Note that the CSR-BOX allows one to split the CSRs into a daisy-chain like fashion to reduce the impact on timing when instantiating large number of CSRs. Thus, apart from the isa yaml, CSR-BOX also requires a grouping yaml file which indicates which daisy-chain unit should contain which set of CSRs.

CSR-BOX also takes in an optional debug spec yaml (as defined by riscv-config) to capture basic debug related information like where the parking loop code of the debug is placed in the memory map. Providing the debug spec, also indicates CSR-BOX to implement the necessary logic for handling custom debug interrupts like halt, resume and step. The Debug csrs must be defined in the debug spec. TODO provide example LINK

CSR-BOX also allows the user to define custom CSRs that may be required by the the implementation. C-Class uses a custom csr to control the enabling/disabling of caches and branch predictors. The details of this CSR are provided here. An example YAML containing the definition of these CSRs which can be fed into CSR-BOX is available in the sample_config directory.

Other Derived Configuration Settings

Other than the CSRs, C-Class derives the following parameters from the input isa yaml

  • The ISA string indicates what extensions be enabled in Hardware and its associated collaterals
  • The max value in the supported_xlen node indicates the xlen variable in C-Class. This is used to defined the width of the integer register file, alu operations, bypass width, virtual address size, etc.
  • The flen variable in C-Class is set based on the presence of ‘F’ or ‘D’ characters in the ISA string.
  • If the ‘S’ extension is present in the ISA string, then C-Class detects the supervisor page translation mode to be implemented by detecting the max legal values of the satp.mode csr field present in the input yaml
  • The asid length to be used in the implementation is also derived by checking legal values of the satp.asid csr field.
  • The size of the physical address to be implemented is derived from the physical_addr_sz node of the isa yaml
  • The number of mhpmcounters (and therefore mhpmevents) and their behavior is also captured from the csrs defined in the input isa yaml
  • the number of pmp entries and granularity is also captured from the input isa yaml.
  • custom interrupts/exceptions and their cause values are also captured from the input isa yaml. The implementation creates an entry in the defines file with for the name and cause value. The usage of these custom causes need to be implemented separately in the bsv code.
  • The max size of the cause field in the mcause csr is also derived by checking for the max cause value being used after accounting for the custom interrupts and exceptions.
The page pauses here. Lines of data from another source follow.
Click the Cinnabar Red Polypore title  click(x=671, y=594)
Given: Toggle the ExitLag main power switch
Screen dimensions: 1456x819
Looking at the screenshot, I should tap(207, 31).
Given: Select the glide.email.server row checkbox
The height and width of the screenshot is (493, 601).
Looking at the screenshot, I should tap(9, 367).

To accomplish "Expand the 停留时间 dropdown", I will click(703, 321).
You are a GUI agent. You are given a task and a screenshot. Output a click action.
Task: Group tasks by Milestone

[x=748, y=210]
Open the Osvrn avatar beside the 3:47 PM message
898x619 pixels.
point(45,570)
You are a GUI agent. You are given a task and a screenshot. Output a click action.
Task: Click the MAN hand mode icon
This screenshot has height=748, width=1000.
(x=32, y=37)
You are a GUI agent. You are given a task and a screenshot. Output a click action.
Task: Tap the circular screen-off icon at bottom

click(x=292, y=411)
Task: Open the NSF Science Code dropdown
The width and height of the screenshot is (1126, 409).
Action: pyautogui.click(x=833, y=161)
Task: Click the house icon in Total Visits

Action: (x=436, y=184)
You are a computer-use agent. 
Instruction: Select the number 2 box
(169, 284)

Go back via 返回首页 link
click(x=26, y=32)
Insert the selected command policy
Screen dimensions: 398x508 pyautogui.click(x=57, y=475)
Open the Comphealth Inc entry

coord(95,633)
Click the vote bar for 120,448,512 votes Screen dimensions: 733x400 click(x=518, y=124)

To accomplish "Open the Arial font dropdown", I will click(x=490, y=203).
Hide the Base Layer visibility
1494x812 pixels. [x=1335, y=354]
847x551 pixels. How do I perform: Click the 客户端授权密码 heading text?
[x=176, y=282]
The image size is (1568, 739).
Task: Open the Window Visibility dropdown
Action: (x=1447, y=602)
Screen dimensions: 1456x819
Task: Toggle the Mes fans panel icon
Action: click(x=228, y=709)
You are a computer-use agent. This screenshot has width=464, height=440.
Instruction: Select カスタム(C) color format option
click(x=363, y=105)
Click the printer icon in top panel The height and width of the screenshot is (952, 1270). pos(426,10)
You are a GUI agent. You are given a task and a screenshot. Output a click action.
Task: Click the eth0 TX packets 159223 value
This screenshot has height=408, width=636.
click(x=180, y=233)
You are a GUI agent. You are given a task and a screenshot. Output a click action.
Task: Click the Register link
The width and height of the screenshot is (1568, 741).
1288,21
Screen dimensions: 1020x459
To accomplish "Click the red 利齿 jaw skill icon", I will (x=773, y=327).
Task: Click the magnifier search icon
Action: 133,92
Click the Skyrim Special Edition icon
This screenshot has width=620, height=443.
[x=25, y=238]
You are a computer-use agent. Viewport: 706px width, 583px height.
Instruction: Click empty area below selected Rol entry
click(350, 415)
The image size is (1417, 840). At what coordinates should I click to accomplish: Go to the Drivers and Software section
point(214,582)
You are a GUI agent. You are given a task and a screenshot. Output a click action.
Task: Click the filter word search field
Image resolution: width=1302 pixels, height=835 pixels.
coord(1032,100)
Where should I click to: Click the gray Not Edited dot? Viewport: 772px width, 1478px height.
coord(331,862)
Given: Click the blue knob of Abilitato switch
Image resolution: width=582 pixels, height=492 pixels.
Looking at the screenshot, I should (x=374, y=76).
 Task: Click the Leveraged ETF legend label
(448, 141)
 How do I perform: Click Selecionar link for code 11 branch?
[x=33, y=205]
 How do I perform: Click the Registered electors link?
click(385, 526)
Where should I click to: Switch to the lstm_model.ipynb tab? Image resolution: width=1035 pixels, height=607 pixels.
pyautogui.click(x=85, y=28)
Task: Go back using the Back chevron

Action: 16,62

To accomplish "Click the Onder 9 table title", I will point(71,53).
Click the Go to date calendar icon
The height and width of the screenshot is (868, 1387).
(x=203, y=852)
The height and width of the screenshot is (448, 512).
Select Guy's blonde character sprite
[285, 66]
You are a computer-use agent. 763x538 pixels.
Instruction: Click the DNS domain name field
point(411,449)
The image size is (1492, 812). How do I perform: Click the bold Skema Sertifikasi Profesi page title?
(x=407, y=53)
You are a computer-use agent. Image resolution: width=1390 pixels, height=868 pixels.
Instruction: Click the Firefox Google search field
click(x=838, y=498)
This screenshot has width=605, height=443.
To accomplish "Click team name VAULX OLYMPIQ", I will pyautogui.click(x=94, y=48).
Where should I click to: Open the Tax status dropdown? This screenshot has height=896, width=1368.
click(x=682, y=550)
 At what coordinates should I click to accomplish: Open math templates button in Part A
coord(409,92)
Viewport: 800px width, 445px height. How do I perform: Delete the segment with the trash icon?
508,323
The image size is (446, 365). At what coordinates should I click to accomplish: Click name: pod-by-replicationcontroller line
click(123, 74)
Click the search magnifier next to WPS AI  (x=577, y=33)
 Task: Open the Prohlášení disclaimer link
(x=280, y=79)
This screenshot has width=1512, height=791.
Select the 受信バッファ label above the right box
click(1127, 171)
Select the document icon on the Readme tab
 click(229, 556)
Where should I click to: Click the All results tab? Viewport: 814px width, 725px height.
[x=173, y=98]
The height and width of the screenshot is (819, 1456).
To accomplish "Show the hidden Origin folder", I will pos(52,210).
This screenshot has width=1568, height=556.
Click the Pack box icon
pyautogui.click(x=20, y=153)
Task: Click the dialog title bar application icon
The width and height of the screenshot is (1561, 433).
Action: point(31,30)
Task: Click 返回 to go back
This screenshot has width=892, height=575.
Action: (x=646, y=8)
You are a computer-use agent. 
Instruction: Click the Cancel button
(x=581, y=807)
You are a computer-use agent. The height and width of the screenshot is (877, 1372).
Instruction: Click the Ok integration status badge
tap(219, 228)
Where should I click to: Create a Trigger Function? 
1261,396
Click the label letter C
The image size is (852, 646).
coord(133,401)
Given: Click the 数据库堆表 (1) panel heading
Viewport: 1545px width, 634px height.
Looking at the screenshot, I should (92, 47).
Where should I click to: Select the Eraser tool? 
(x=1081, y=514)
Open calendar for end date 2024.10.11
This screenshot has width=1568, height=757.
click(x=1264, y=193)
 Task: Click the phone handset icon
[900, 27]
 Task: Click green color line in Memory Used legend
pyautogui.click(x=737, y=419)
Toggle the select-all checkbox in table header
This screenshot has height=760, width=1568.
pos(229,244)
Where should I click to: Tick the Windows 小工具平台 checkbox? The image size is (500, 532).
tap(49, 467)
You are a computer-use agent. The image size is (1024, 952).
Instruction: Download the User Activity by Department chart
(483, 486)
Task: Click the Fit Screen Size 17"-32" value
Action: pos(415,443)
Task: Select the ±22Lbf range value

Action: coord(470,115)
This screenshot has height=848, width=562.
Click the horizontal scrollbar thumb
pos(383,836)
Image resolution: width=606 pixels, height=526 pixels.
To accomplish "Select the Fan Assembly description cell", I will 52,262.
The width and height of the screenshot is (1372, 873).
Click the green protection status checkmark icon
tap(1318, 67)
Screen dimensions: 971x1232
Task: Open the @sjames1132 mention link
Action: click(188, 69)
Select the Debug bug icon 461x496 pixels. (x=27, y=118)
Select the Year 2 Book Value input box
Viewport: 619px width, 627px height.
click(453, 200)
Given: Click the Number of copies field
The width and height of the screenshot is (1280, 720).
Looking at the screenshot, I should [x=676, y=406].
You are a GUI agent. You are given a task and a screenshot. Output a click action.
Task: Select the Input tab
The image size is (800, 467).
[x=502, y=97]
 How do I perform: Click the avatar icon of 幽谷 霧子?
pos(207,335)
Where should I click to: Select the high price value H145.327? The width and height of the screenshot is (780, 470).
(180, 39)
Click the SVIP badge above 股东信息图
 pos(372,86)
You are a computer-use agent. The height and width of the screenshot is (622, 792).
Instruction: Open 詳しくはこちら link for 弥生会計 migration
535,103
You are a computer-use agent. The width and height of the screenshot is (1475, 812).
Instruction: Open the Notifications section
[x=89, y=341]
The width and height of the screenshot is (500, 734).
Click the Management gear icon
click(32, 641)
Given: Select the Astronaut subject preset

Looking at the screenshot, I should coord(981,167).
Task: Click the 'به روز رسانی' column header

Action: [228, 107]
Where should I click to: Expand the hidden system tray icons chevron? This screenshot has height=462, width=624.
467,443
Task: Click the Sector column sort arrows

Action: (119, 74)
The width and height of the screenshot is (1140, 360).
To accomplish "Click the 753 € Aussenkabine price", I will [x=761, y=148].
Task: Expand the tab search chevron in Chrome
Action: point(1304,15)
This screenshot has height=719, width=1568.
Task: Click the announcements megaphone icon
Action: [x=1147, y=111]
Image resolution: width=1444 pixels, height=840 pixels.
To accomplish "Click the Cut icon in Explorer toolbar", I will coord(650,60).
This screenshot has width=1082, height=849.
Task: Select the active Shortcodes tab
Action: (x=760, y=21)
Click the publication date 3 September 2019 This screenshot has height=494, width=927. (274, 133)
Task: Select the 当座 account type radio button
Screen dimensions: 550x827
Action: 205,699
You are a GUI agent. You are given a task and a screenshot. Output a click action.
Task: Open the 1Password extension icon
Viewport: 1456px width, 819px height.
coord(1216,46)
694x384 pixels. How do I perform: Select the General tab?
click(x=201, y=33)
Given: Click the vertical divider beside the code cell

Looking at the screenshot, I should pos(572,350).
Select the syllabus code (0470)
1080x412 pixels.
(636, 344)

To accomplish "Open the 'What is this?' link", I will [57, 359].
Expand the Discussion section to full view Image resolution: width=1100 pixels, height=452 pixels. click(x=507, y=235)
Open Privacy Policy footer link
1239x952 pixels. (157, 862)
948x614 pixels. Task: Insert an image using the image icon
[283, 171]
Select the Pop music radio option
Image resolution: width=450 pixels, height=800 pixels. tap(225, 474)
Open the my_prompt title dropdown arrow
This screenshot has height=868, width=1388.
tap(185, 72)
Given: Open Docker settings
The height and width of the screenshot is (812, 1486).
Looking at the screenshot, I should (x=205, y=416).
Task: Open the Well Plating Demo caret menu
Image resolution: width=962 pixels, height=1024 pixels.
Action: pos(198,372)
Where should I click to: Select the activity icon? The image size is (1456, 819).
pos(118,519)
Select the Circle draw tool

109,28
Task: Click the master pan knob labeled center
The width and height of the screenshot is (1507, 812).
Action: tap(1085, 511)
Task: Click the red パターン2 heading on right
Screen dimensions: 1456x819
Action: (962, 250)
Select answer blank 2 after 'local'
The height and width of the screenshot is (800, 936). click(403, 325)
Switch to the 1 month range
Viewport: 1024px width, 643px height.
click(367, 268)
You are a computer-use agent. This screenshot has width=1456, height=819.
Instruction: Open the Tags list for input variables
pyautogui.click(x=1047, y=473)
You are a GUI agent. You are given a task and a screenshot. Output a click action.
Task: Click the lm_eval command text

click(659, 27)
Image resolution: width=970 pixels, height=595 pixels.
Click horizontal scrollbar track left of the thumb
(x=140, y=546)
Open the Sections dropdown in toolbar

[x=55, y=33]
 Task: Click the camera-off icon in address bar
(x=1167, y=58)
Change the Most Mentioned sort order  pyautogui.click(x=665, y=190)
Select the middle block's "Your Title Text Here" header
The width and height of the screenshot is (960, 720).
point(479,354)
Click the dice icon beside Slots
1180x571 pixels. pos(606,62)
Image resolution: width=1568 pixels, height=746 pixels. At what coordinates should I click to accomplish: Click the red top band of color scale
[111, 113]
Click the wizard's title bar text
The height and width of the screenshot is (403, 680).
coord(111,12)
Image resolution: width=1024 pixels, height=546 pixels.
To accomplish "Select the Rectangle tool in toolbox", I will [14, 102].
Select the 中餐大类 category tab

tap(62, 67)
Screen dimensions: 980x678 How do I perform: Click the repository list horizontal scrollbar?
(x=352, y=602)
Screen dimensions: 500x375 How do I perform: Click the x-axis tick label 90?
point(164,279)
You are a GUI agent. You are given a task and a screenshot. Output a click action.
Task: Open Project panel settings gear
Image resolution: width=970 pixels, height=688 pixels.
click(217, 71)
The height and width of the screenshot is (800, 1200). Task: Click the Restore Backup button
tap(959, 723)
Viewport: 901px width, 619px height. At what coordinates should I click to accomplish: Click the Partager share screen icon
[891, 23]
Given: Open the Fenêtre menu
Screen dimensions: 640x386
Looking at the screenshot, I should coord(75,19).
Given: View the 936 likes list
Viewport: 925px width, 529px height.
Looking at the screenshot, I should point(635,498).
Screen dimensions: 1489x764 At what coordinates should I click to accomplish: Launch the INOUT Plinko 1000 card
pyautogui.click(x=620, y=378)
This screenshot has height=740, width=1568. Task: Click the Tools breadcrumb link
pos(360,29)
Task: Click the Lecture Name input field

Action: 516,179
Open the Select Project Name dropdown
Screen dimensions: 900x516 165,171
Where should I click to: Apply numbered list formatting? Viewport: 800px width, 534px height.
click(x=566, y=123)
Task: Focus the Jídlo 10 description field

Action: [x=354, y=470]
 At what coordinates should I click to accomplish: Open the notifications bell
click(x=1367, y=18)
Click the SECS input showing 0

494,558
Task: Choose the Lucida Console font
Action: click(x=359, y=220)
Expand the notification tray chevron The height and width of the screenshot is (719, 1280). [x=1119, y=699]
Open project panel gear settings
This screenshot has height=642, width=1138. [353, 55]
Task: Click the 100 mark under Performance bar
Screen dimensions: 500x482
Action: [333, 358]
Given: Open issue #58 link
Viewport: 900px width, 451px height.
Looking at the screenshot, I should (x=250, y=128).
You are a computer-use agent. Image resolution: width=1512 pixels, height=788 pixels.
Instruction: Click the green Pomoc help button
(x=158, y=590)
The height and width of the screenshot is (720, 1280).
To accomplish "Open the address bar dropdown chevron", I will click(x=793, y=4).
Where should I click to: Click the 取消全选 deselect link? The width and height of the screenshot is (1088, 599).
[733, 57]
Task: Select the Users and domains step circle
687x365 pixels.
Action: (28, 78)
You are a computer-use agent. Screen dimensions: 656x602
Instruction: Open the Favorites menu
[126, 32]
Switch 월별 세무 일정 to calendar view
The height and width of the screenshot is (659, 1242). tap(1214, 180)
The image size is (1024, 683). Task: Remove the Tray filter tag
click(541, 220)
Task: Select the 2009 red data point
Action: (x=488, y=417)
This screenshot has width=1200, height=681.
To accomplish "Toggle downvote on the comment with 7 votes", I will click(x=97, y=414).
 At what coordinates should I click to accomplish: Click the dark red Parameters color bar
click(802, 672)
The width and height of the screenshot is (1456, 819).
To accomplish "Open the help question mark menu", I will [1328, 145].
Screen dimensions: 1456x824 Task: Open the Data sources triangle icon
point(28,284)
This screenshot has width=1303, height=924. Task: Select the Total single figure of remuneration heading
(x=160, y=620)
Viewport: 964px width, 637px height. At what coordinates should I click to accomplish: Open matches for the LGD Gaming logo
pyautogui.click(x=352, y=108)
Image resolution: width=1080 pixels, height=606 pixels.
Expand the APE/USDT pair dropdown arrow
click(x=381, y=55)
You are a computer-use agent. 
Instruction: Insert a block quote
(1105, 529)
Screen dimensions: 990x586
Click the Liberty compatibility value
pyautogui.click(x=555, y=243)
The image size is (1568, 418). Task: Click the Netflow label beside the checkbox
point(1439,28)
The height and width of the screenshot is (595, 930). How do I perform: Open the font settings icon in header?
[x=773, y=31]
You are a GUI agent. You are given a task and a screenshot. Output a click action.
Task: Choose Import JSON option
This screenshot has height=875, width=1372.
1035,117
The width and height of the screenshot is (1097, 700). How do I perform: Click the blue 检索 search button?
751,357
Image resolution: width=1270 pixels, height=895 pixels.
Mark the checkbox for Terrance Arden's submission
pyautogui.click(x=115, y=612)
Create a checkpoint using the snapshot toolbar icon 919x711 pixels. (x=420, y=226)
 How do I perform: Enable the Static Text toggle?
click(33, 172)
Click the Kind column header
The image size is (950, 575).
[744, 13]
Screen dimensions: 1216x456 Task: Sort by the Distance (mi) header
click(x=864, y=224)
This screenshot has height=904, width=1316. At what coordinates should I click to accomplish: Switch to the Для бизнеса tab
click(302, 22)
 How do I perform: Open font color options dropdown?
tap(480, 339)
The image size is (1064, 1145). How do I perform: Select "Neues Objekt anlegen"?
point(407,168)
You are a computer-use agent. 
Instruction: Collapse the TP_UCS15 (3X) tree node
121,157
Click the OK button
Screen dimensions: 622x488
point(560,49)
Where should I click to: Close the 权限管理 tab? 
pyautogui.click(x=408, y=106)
Micro-Architectural Configuration hooks

The C-Class core has also defined a custom schema to control various micro-architectural features of the core. A sample configuration file is available in the sample_config directory.

The following provides a list and description of the configuration hooks available at the micro-architectural level. Note, there are also hooks in this configuration which control the bluespec compilation commands and the verilator commands as well.

num_harts

Description: Total number of harts to be instantiated in the dummy test-soc. Note that these will non-coherent cores simply acting as masters on the fast-bus.

Examples:

num_harts: 2

isb_sizes

Description: A dictionary controlling the size of the inter-stage buffers of the pipeline. The variable isb_s0s1 controls the size of the isb between stage0 and stage1. Similarly isb_s1s2 dictates the size of the isb between stage1 and stage2 and so on. By increasing isb_s0s1 and isb_s1s2 one can shadow the stalls or latencies in the backend stages of the pipeline by fetching more instructions into the front-end stages of the pipeline.

There is a restriction however that isb_s2s3 should always be 1. This is because the outputs of register file accessed in stage2 are not buffered and niether is the bypass scheme implemented to handle this scenario.

One can however increase the number of in-flight instructions by increasing the sizes of isb_s3s4 and isb_s4s5 (increasing isb_s3s4 has a larger impact).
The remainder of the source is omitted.